This Former President Thinks Mexico Could Soon Be Exporting Cannabis To The U.S., Legally
Marijuana Stocks, Finance, & InvestingUncategorized September 23, 2019 MJ Shareholders
Harvard Business School alum and retired Coca-Cola executive Vicente Fox was not big on weed during his time as president of Mexico – he served between 2000 and 2006. However, in recent years, he’s become a vocal advocate of marijuana legalization as he learned about the plant’s medical potential and realized the economic implications legalization could have.
“Only when we proceed to legalize we will see this business taken away from traffickers’ and cartel’s hands, and put in the hands of entrepreneurs, allowing for planning, regulation, a market, strategy… all of the tools available in the [legal] business world,” he told me in a conversation we had back in 2017.
Since we last talked, Mr. Fox’s views evolved considerably, along with the Mexican legal cannabis market, where medical marijuana sales have already commenced, and recreational cannabis legalization is closer than ever as the Supreme Court, ruling party and new president support the initiative.
In the past year, Mr. Fox was also added to advisory boards at pot publishing powerhouse High Times, and Latin America-focused, publicly-traded, cannabis company Khiron Life Sciences. Mr. Fox assures Khiron has great potential in the region, as it gets ready to roll out its patient-focused products in Mexico and continues to grow high-quality, low-cost cannabis in Colombia.
Interested in getting Mr. Fox’s updated thoughts on this issue, I sat down with him for a brief pow-wow.
Meeting Mr. Fox
Meeting Mr. Fox is always fun – even though our opinions differ widely when it comes to Latin America’s economy. Ideological dissimilarities aside Mr. Fox is as congenial and amiable, as he is knowledgeable and opinionated. So, conversations are always entertaining.
Author’s note: I conducted this interview in Spanish and translated it for exclusive publication on Forbes.
After a few minutes spent laughing, remembering our previous encounters, where he’d called President Donald Trump a “myopic, ignorant knucklehead,” among other niceties, and talked about a regulated international cannabis trade, we hopped into marijuana in Mexico.
Viva Mexico!
Despite being an overt critic of Mexico’s new president Andrés Manuel López Obrador, especially when it comes to economic policy, Mr. Fox acknowledges the country is “very dynamically advancing in all things related to the total legalization of cannabis.”

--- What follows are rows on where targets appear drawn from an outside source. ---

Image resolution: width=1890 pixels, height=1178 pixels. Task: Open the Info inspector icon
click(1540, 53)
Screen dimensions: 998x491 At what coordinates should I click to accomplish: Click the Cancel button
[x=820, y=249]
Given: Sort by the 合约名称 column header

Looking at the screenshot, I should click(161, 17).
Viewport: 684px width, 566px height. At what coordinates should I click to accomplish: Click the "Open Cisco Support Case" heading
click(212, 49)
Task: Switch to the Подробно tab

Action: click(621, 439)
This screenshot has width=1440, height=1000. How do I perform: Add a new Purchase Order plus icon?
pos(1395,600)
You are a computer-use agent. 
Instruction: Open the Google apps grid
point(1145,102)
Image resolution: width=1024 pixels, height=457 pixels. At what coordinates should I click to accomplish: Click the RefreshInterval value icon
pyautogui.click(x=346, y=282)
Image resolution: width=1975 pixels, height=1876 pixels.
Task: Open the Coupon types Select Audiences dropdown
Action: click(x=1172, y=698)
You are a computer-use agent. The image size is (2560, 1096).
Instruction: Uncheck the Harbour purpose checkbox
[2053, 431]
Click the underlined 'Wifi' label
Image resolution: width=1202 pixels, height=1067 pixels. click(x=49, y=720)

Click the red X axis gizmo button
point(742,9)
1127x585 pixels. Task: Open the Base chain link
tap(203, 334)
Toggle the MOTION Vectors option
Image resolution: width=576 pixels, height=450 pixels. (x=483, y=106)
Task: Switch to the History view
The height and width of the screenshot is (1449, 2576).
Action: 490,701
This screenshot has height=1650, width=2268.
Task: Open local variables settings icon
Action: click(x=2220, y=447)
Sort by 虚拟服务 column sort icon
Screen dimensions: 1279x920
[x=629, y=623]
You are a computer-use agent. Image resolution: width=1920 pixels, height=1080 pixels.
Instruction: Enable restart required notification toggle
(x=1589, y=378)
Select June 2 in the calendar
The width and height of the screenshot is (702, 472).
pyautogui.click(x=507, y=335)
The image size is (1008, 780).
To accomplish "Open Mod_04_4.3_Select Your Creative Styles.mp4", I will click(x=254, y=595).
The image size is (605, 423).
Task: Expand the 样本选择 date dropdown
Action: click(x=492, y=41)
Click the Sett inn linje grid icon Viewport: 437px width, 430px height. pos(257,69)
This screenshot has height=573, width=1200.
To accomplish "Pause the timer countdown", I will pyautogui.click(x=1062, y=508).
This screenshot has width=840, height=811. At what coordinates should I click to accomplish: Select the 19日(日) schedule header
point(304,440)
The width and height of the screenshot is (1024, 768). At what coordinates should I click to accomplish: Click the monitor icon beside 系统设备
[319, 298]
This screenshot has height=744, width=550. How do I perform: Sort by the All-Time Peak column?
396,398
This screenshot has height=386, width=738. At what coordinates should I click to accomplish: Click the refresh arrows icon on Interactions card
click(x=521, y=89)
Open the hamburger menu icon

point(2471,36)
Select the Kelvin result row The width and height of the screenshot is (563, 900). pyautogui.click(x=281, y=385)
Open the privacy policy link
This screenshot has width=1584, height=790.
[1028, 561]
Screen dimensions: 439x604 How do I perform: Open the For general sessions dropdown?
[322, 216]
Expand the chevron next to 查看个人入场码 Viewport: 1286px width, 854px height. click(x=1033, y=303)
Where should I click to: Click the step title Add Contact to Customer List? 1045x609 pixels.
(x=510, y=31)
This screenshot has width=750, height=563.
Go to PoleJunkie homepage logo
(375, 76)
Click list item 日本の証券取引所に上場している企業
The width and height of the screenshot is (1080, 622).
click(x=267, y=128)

In fact, Mr. Fox believes Mexico will soon become the third country in the world to legalize recreational cannabis, only trailing Canada and Uruguay. “This positions Mexico to become a leader in world markets, when it comes to cannabis,” he said, bringing up Khiron’s “unique position” to benefit from this situation.
Now, what should cannabis businesses and entrepreneurs interested in getting into the industry in Mexico know about the country?
The first thing investors and entrepreneurs need to understand is that, unlike the U.S., Mexico is going for a federal legalization of cannabis, he said. “For an entrepreneur, this is a clear signal that the market will be huge.” In fact, Mr. Fox believes Mexico’s market will be much larger than Canada’s or even California’s, as the Latin American country has more than triple the population of its Northern counterparts, at 150 million people.
“It’s also important for investors to understand that the cannabis industry has high return rates for the time being, especially in emerging markets. So, cannabis investments in Mexico can be recuperated much faster than usual,” he continued. “We still have 5 to 10 years of high profitability still ahead of us.”
But for Mr. Fox, the medical marijuana market has even bigger potential than the recreational market. In his view, the medical side of the cannabis industry is, to a certain extent, recession-proof. People will almost always prioritize medicine, no matter how bad the economy gets, he said.
An International Cannabis Trade
With the Israeli parliament recently passing a law that allowed for the export of medical cannabis, and Colombia and Canada approving the first shipment as well, I wondered what Mr. Fox thought about international cannabis trade. How will it look like?
“This is an irreversible trend. The cannabis market will be global in due time,” he responded. “Cannabis will soon be a powerful, employment-generating, wealth-generating, sector. So, this sector, just like industrials, cars, or tech, will become increasingly attractive.”
By means of conclusion, he explained that, while regulation for Mexico to export cannabis is pending and we still don’t know how that will look like when rules do come out, he envisions “a wide-open market for cannabis imports and exports,” within the NAFTA and beyond.
“Mexico is a famously open country when it comes to commerce,” he ended. “We already have more international trade agreements than any other country in the world… Cannabis should be no different.”